» WORK TO COMPLETE: Without pictures, repeat the lines of the entries from the one containing "Task: Click the MA settings gear icon" through the last, both ends included, and nothing else.

*** PROVIDED RECORDS

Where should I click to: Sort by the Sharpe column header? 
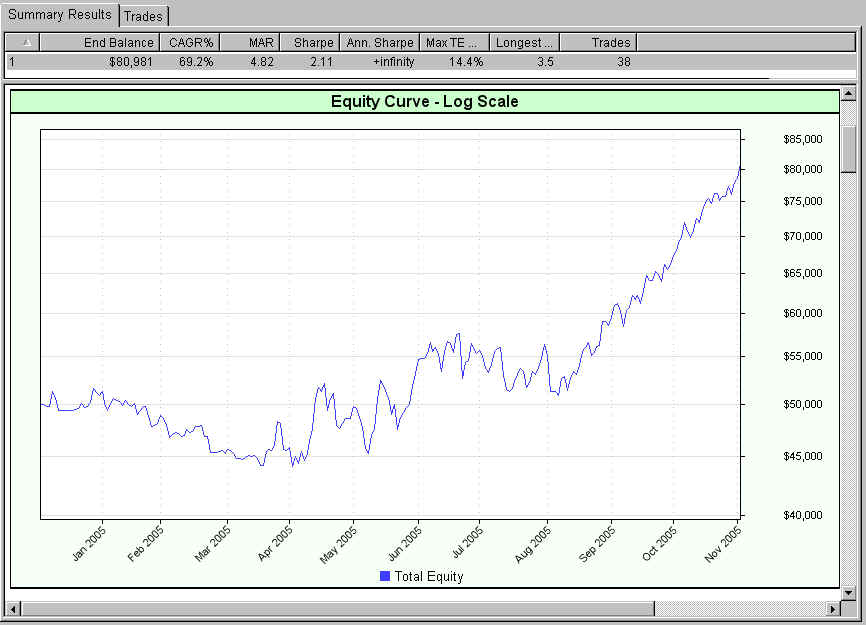[312, 42]
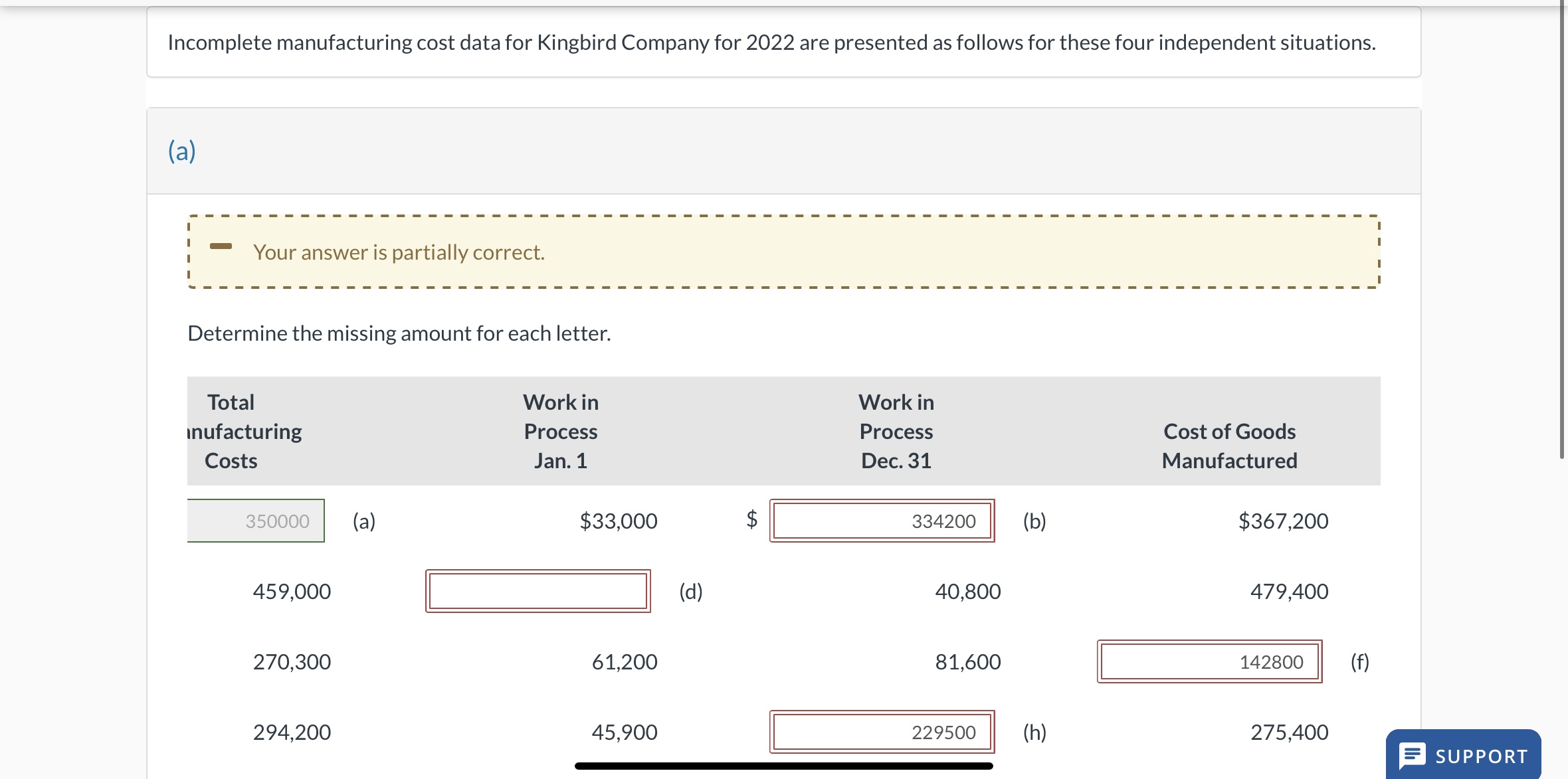
Task: Click the Work in Process Dec. 31 header
Action: pyautogui.click(x=896, y=431)
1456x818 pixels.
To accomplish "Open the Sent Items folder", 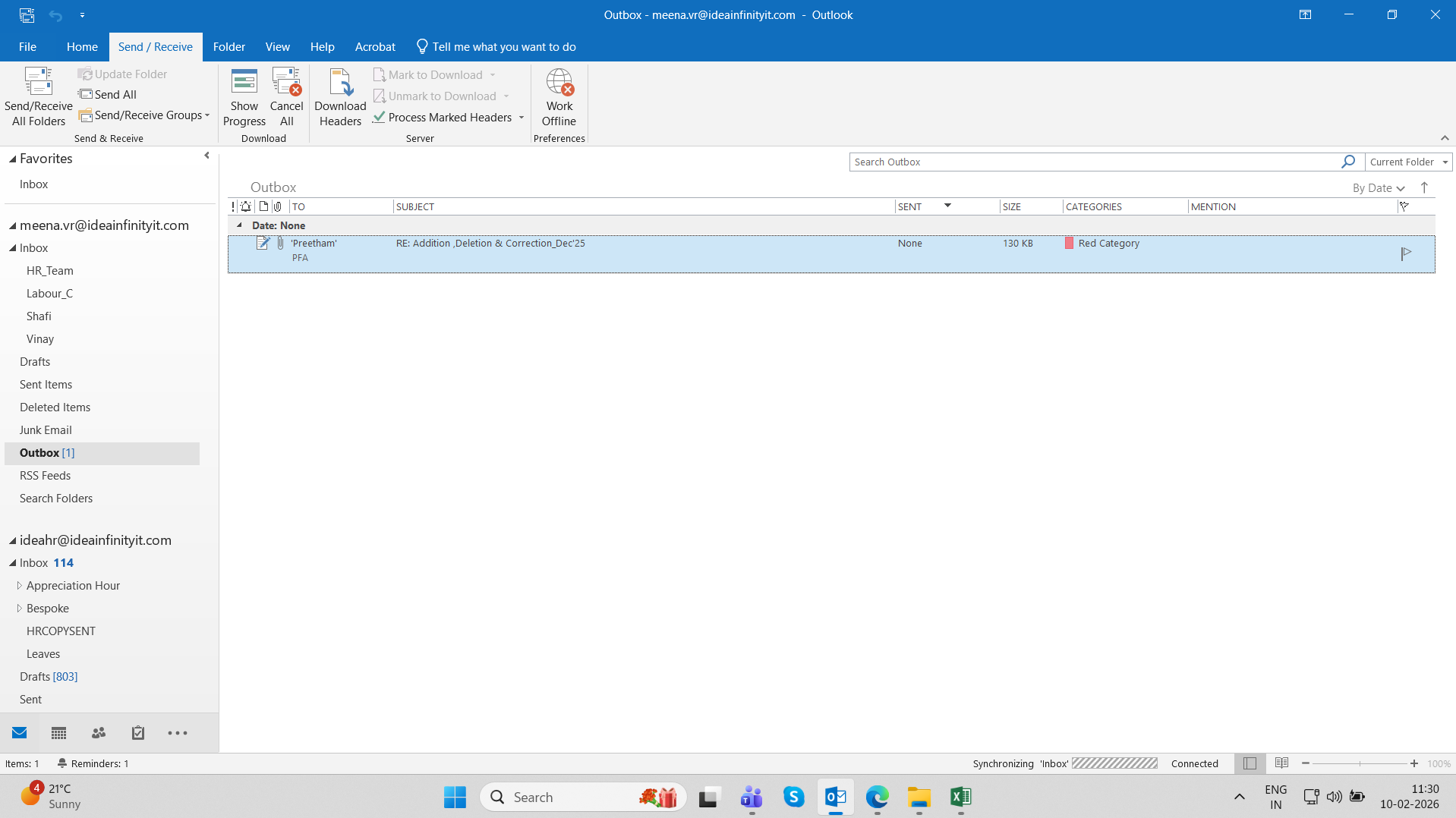I will 46,385.
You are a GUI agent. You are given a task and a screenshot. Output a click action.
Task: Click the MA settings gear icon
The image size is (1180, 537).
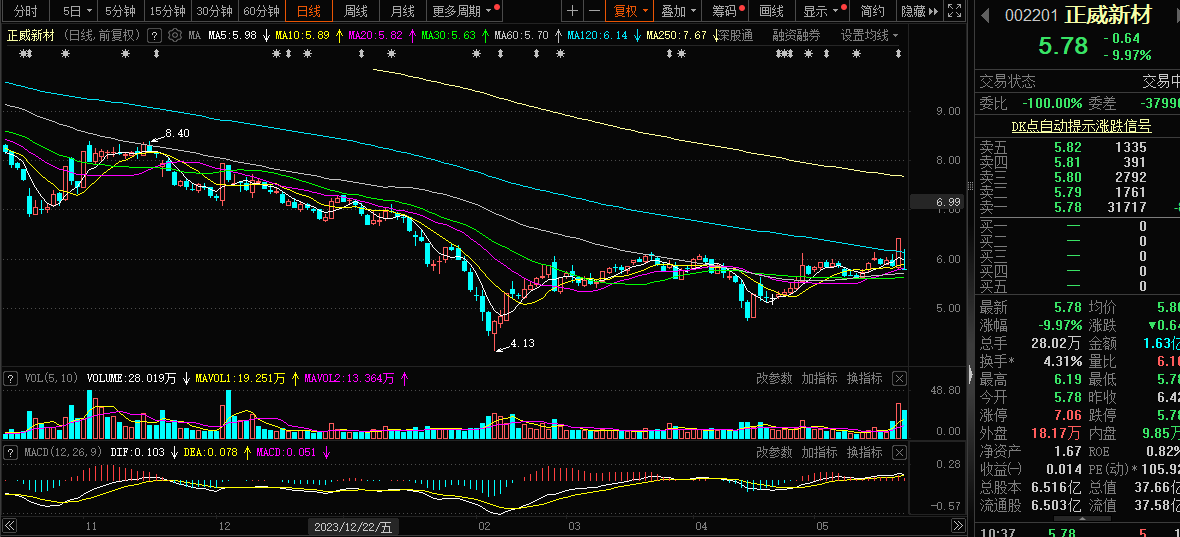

******

» EXERCISE RESULT:
Task: Click the MA settings gear icon
The image size is (1180, 537).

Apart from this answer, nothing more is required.